Dame Joan Sutherland obituary

This article is more than 13 years old
One of the world's most celebrated operatic sopranos whose voice combined beauty and power

'One of God's pranks was to make Joan an overgrown schoolgirl and then give her a divine voice." The grand lady who made that remark was Dame Edith Evans, and anyone who ever saw her on the stage will almost taste the Lady Bracknell tone of her voice. It was more than a witticism; it summed up to perfection the paradox of Joan Sutherland, who has died aged 83.

From the momentous evening of 17 February 1959, when the Covent Garden audience went almost as mad as Lucia di Lammermoor herself, Sutherland was to rank as one of the first ladies of international opera, yet she never behaved like a prima donna. As she would explain herself: "You couldn't possibly be a prima donna in my family, because if you showed even a hint of temperament you'd have been packed off to bed without any supper." And so throughout her career she would be found joking and laughing uproariously in her dressing-room only minutes after giving an overwhelming performance of some tragic operatic heroine.

The presbyterian atmosphere of Sutherland's home in her native Sydney was the result of her father William McDonald Sutherland's being a Scots immigrant. Her mother, Muriel, who gave up a professional career to marry, continued to practise her daily singing lessons, so the incomparable Lucia of the future warbled her way through childhood and into her teens in imitation of her mother, who happened to be a mezzo. This was just the first false step in Joan Sutherland's career.

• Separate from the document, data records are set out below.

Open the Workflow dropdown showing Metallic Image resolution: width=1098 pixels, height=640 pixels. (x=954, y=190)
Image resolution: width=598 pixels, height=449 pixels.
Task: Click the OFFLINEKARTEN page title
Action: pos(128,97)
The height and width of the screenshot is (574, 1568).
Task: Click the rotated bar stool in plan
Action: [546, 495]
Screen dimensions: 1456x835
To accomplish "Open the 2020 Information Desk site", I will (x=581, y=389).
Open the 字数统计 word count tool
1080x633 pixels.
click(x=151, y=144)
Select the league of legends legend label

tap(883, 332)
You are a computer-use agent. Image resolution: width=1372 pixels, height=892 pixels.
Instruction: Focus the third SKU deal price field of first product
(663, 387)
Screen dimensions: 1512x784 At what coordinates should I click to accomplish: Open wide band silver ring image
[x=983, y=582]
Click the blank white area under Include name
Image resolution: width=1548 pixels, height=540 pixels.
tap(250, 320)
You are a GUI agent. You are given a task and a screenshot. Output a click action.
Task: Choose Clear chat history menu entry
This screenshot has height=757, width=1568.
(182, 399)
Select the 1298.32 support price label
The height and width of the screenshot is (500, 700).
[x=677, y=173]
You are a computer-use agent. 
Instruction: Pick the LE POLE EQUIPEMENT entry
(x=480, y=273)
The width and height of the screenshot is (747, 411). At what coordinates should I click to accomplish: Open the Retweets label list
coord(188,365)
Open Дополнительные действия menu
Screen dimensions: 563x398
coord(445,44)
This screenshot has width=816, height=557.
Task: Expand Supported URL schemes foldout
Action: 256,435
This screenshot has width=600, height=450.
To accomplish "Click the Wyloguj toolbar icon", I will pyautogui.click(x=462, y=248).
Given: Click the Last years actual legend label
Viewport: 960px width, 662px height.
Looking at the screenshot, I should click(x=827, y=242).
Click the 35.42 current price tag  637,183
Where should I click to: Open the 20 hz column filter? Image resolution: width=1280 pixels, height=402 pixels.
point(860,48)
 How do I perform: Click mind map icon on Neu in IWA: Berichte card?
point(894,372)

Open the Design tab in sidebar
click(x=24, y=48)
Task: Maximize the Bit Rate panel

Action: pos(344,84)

On the death of her father she went to live with her mother's family, where she was initiated into the raucous jollity of music-hall songs by one member and into the world of opera by another, who played the records of Nellie Melba and Luisa Tetrazzini. Sutherland won her first singing competition when she was 19, and had two years' free study with two leading Australian teachers who promptly persuaded her she was a dramatic soprano. "I was crazy about Kirsten Flagstad at the time," she would recall later, "so I began to fancy myself as a Wagnerian."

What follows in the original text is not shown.